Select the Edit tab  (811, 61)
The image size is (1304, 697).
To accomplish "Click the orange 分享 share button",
◇ ◇ ◇ ◇
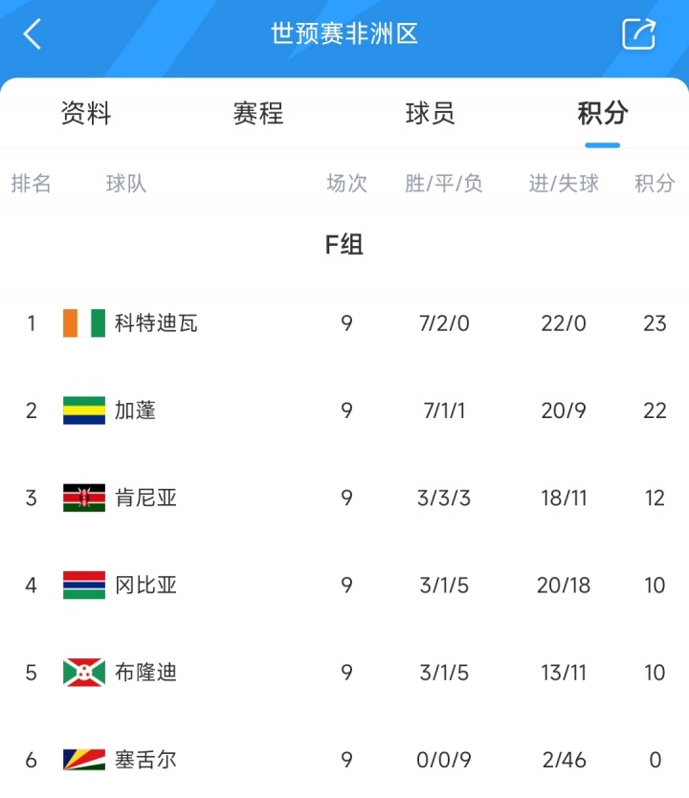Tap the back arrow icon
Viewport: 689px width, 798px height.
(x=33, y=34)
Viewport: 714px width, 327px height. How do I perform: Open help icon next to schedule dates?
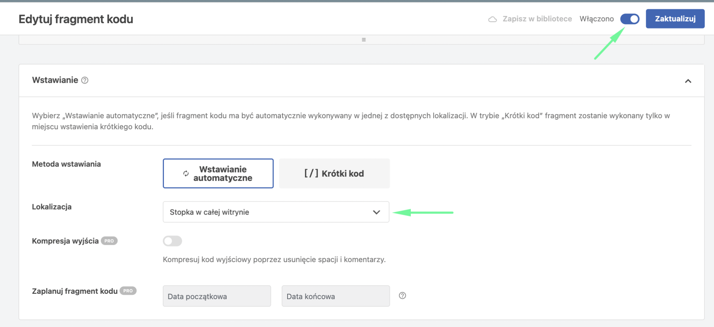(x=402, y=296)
◇ ◇ ◇ ◇
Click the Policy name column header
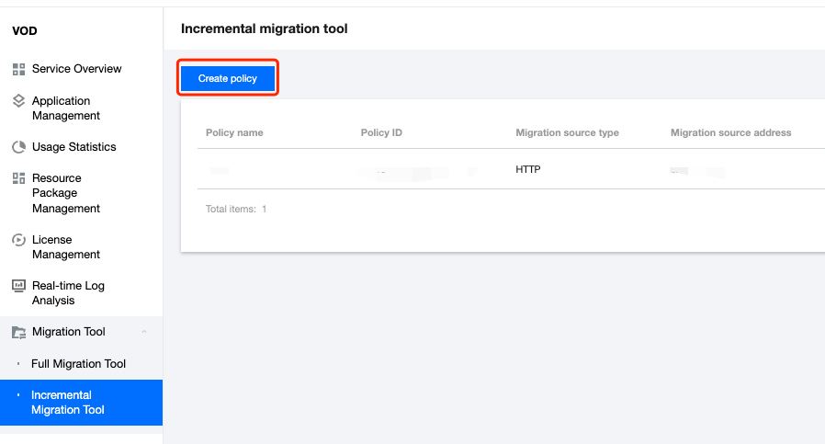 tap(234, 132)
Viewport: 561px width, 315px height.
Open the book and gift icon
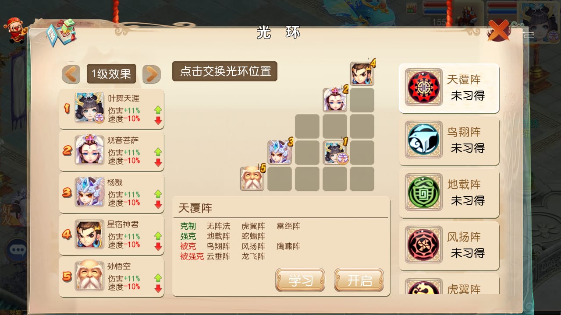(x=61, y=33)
◇ ◇ ◇ ◇
- [WHAT THIS TASK INVOLVES]: After locating the line with "Select the Edit" in the material above, return it and each line after it exactly, ending at the line with "the orange 分享".

- [THE COMPLETED TASK]:
Select the Edit tab  (811, 61)
The image size is (1304, 697).
To accomplish "Click the orange 分享 share button",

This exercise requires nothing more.